Lower house approval assures implementation of the bill's provisions because the upper house, which will debate the changes next, has power only to delay legislation.
Passage of the pension revisions, devised to prevent a drain on public finances as the country's population ages, comes amid a scandal involving skipped pension payments by Cabinet ministers and other lawmakers.
``It decreases people's incentives to pay contributions,'' Kazuhiko Nishizawa, an economist specializing in pensions at the Japan Research Institute, said in an e-mailed message. ``Many people probably think that if even politicians don't pay, it is natural that ordinary people don't pay.''
Naoto Kan, leader of the main opposition Democratic Party of Japan, quit his post yesterday after admitting he missed pension payments for 10 months in 1996. That followed the resignation Friday of Yasuo Fukuda as the government's chief spokesman.

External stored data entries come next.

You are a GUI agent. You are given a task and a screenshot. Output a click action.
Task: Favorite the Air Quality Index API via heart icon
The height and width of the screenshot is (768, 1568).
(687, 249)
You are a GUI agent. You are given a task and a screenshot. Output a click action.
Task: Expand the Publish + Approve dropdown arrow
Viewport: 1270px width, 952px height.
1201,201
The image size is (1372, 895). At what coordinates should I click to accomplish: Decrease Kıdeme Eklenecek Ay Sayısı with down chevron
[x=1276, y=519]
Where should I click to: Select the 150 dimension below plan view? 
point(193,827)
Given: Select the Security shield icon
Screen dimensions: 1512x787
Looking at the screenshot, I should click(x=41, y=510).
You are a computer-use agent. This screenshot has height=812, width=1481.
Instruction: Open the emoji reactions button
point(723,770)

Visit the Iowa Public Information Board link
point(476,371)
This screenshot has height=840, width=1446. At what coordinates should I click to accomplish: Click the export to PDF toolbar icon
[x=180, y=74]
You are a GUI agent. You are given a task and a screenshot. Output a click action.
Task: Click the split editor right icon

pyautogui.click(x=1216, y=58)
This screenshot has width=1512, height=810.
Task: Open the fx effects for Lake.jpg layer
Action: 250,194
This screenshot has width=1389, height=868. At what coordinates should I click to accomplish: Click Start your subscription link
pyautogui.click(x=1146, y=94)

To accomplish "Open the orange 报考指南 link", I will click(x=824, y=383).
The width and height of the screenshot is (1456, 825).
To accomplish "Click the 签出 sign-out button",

Six other Cabinet ministers have announced they missed pension payments: Finance Minister Sadakazu Tanigaki, Heizo Takenaka, minister for financial services, Taro Aso, the home affairs minister, Shigeru Ishiba, the defense minister, Shoichi Nakagawa, the trade minister and Toshimitsu Motegi, in charge of affairs related to the southern island of Okinawa and Japan's northernmost islands.
Prime Minister Junichiro Koizumi wants to raise the combined contribution of workers and employers to 18.3 of wages by 2017, with higher premiums for part-time and self-employed workers who pay into a separate system. About 40 percent of part-timers currently do not contribute, according to Japan Research's Nishizawa.
The government also plans to slash pension payouts to about 50 percent of nationwide average wages from 59 percent, in a bid to ease the strain on public funds as an estimated one in three Japanese will be 65 or older by 2025 from about one in five now.
The DPJ, which will contest nationwide elections against the ruling Liberal Democratic Party in July, has yet to name a new leader. Kan earlier this month agreed to cooperate with the government on pension reform in return for a government promise to review reforms by March 2007 and consider unifying several pension system that are now operated separately.